Miss WILLIAMS. Doctor Maroney was one of the speakers that did not get to be heard, and I would like to put a short statement by him in the record.

I also have here a short statement from an address by Sir Auckland Geddes, before the National Citizens Conference in Boston in May, 1923.

The question was raised to-day as to how many nations had educational departments. I think as a matter of interest it would be well to include that information. Mr. Norwood has written a

splendid article published in our journal, and I think it would be interesting to have that printed.

The CHAIRMAN. You may put that in as part of his remarks.

Miss WILLIAMS. The next time we come before the committee we expect to show who is for this bill. We have shown the reasons for it, and I believe this committee is satisfied with the presentation of the various phases of this bill. Now, we expect to show you at the next meeting who wants this bill passed.

The CHAIRMAN. I understand you are going to have representatives of different organizations that are to indorse the bill come before the committee?

Miss WILLIAMS. Yes.

The CHAIRMAN. We will now adjourn until that time. (Thereupon, at 5.45 p. m., the committee adjourned.) ·

STATEMENT OF FREDERICK W. MARONEY, M. D., DEPARTMENT OF HEALTH INSTRUCTION, ATLANTIC CITY, N. J.

Physical education is the outstanding contribution to health activities which we have in our schools. For years it has formed an intricate part of the private, normal school, and college training of our students. Progressive public-school systems of education have incorporated some physical education activities in their curricula.

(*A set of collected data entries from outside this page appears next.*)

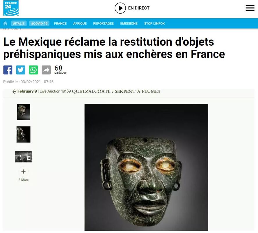Select the side-view mask thumbnail
This screenshot has height=233, width=258.
point(24,135)

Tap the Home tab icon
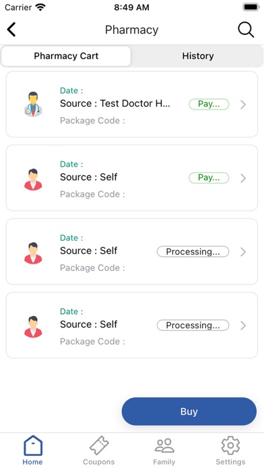tap(33, 446)
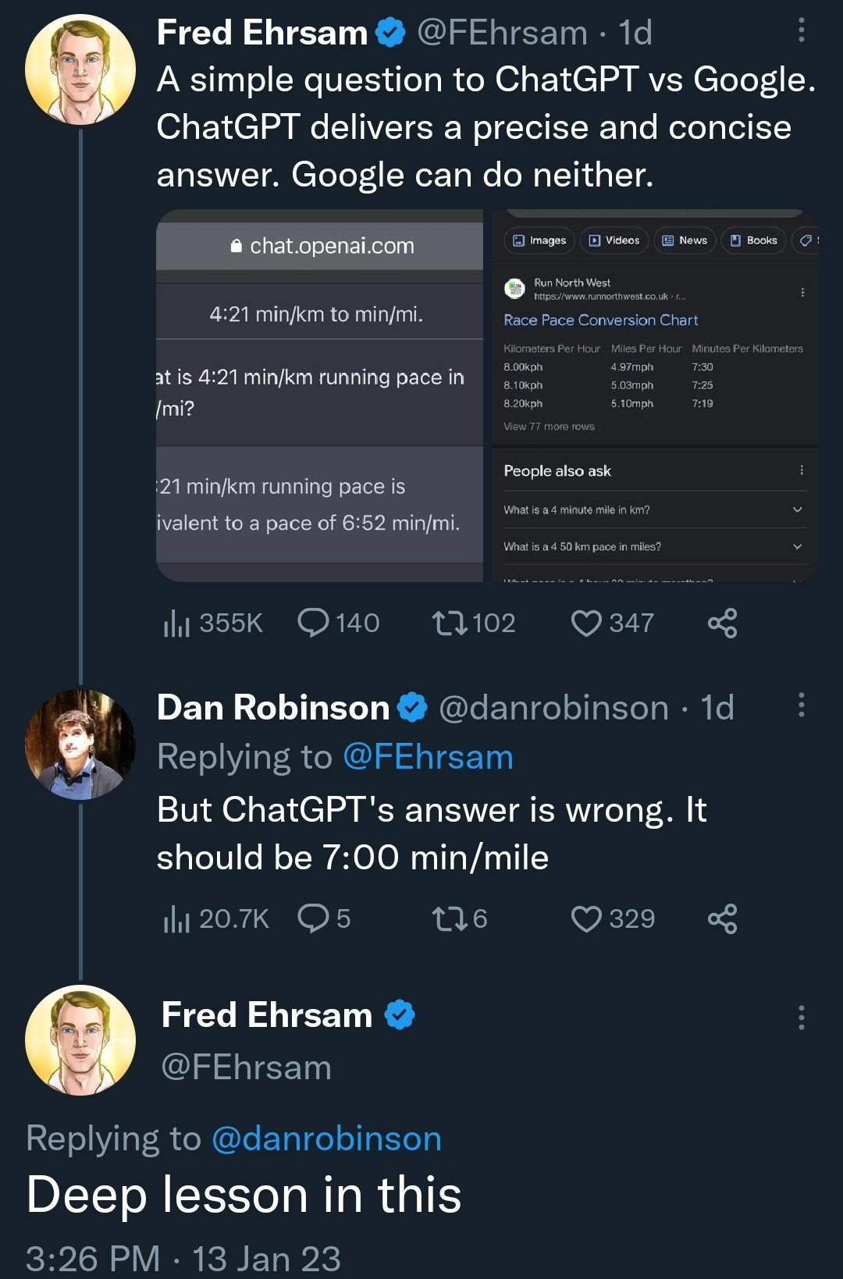Share Dan Robinson's reply tweet
The width and height of the screenshot is (843, 1279).
click(x=722, y=919)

The people of America are physically unfit. This is a startling statement of fact, and yet life insurance companies, the Life Extension Institute, and reputable physicians all testify that it is true. The survey which Doctor Fisher made covering health conditions in the United States during the first year of Mr. Roosevelt's administration pointed out, first, that a billion and one-half dollars could be saved annually if the people of the United States would lead a sound physiological life; second, that one-half of the 3,000,000 beds in hospitals and sanitaria would be unoccupied if we followed the regular rules of health; third, that from 10 to 15 years would be added to our lives if we followed out the principles of health which are known to the medical profession and to educators at large.

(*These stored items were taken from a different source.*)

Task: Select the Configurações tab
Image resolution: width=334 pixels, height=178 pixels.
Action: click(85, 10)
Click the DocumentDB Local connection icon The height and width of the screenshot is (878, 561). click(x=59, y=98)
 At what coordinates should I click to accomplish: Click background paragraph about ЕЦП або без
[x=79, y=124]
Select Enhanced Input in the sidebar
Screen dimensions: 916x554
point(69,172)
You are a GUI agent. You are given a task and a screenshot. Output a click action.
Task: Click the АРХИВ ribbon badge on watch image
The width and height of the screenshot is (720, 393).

The startling statistics of the draft showed the necessity of "physical education for all." The State of Massachusetts, according to Doctor Smith, Massachusetts commissioner of education, rejected 46 per cent of its young manhood at the time of its first draft. Only 1 out of every 3 men, on an average, was accepted throughout the United States.

Physical education is not a panacea. It does not do away with the necessity for medical inspection, school nursing service, the care of eyes and teeth, the carrying through of a sound nutrition program, or the teaching of hygiene; but it is the most important phase in the health education program. It accentuates the importance of all other health activities. Among other things it will, first, inculcate health habits; second, tend to correct remedial defects; third, develop and energize the play spirit; fourth, give a fund of recreation material; fifth, afford opportunities for the development of those characteristics which we enumerate as courage, presence of mind, loyalty, and self-sacrifice; sixth, teaching Americanization positively through the response which the pupils must give to commands and to the opportunities which physical education affords for constructive leadership.

In the past we have accepted championship teams, Olympic contenders, and commercialized recreation as evidence of general participation in physical, athletic and recreational activities.

Twenty-eight of the States in the Union have now permissive laws in physical education. Only a few of these States seriously recognize the importance of physical education by helping local districts to finance the programs. New Jersey in 1917 had some 250 physical education teachers. The Pierson physical education law, passed in 1917, made two and one-half hours of supervised physical education compulsory each school week for all the children in the public schools from the primary to and including the high school.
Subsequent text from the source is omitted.